Task description:
Go to the line holding "PRIVACY POLICY (788, 1952)" in the entries below and write out exactly every line down to and including the line holding "Cookies Policy (715, 2058)".

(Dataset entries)
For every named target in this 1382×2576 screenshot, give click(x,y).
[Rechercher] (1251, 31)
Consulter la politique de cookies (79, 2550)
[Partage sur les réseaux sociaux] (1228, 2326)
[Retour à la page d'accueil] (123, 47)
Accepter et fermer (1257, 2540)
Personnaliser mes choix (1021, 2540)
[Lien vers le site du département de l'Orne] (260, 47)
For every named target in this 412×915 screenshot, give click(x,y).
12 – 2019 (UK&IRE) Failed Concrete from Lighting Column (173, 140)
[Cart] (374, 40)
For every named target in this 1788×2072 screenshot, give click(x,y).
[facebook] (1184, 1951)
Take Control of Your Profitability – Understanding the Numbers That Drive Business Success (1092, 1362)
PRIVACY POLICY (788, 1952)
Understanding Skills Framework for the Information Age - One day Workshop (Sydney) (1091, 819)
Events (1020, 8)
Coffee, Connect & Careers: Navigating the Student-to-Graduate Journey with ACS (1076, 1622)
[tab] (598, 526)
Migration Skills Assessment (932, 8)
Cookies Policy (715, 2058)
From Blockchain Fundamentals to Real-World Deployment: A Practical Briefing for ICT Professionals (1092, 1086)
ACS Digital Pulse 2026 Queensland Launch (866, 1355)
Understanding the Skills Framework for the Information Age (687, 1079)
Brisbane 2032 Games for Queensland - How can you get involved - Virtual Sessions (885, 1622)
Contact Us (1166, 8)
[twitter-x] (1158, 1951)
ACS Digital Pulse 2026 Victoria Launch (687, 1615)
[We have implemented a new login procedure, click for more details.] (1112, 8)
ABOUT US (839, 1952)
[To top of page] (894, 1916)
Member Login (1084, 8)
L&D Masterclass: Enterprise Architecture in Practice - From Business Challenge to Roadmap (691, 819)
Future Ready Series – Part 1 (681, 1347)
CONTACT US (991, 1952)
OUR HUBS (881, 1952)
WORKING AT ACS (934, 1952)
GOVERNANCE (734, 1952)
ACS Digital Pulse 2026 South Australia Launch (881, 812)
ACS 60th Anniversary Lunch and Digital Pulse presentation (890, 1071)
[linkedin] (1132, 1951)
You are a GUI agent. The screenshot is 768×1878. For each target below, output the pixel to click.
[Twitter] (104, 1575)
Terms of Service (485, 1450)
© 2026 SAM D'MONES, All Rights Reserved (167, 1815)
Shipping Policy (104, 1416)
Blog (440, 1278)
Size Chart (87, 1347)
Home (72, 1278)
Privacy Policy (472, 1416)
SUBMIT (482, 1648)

Your solution:
PRIVACY POLICY (788, 1952)
Understanding Skills Framework for the Information Age - One day Workshop (Sydney) (1091, 819)
Events (1020, 8)
Coffee, Connect & Careers: Navigating the Student-to-Graduate Journey with ACS (1076, 1622)
[tab] (598, 526)
Migration Skills Assessment (932, 8)
Cookies Policy (715, 2058)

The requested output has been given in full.